The problem =
Return each record shown beneath, word for word.

Pixel coordinate grounding data =
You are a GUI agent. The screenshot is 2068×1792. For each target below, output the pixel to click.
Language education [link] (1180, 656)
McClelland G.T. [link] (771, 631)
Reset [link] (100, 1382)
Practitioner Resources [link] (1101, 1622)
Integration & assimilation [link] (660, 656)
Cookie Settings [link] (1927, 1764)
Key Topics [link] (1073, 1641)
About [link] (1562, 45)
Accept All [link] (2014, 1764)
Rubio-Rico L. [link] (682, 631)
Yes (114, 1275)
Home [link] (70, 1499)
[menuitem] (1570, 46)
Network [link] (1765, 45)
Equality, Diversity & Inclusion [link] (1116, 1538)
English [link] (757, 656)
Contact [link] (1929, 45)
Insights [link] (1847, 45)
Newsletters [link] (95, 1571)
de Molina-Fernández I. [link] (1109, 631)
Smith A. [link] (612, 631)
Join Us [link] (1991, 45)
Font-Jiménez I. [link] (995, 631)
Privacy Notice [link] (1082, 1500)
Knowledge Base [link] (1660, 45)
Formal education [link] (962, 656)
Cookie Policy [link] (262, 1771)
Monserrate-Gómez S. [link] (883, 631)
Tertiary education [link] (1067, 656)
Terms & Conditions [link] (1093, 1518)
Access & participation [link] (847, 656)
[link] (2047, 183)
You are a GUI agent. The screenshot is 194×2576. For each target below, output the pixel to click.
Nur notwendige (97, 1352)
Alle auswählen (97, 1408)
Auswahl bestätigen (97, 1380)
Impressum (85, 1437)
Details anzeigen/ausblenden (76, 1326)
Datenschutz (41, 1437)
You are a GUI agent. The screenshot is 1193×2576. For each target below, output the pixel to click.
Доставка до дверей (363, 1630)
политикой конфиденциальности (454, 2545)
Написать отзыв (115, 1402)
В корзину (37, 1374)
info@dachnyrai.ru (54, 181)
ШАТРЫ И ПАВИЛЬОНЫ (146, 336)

Response area =
You are a GUI agent. The screenshot is 2068×1792. For each target below, output the pixel to click.
Language education [link] (1180, 656)
McClelland G.T. [link] (771, 631)
Reset [link] (100, 1382)
Practitioner Resources [link] (1101, 1622)
Integration & assimilation [link] (660, 656)
Cookie Settings [link] (1927, 1764)
Key Topics [link] (1073, 1641)
About [link] (1562, 45)
Accept All [link] (2014, 1764)
Rubio-Rico L. [link] (682, 631)
Yes (114, 1275)
Home [link] (70, 1499)
[menuitem] (1570, 46)
Network [link] (1765, 45)
Equality, Diversity & Inclusion [link] (1116, 1538)
English [link] (757, 656)
Contact [link] (1929, 45)
Insights [link] (1847, 45)
Newsletters [link] (95, 1571)
de Molina-Fernández I. [link] (1109, 631)
Smith A. [link] (612, 631)
Join Us [link] (1991, 45)
Font-Jiménez I. [link] (995, 631)
Privacy Notice [link] (1082, 1500)
Knowledge Base [link] (1660, 45)
Formal education [link] (962, 656)
Cookie Policy [link] (262, 1771)
Monserrate-Gómez S. [link] (883, 631)
Tertiary education [link] (1067, 656)
Terms & Conditions [link] (1093, 1518)
Access & participation [link] (847, 656)
[link] (2047, 183)
You are a GUI agent. The screenshot is 194×2576. For each target below, output the pixel to click.
Nur notwendige (97, 1352)
Alle auswählen (97, 1408)
Auswahl bestätigen (97, 1380)
Impressum (85, 1437)
Details anzeigen/ausblenden (76, 1326)
Datenschutz (41, 1437)
You are a GUI agent. The screenshot is 1193×2576. For each target below, output the pixel to click.
Доставка до дверей (363, 1630)
политикой конфиденциальности (454, 2545)
Написать отзыв (115, 1402)
В корзину (37, 1374)
info@dachnyrai.ru (54, 181)
ШАТРЫ И ПАВИЛЬОНЫ (146, 336)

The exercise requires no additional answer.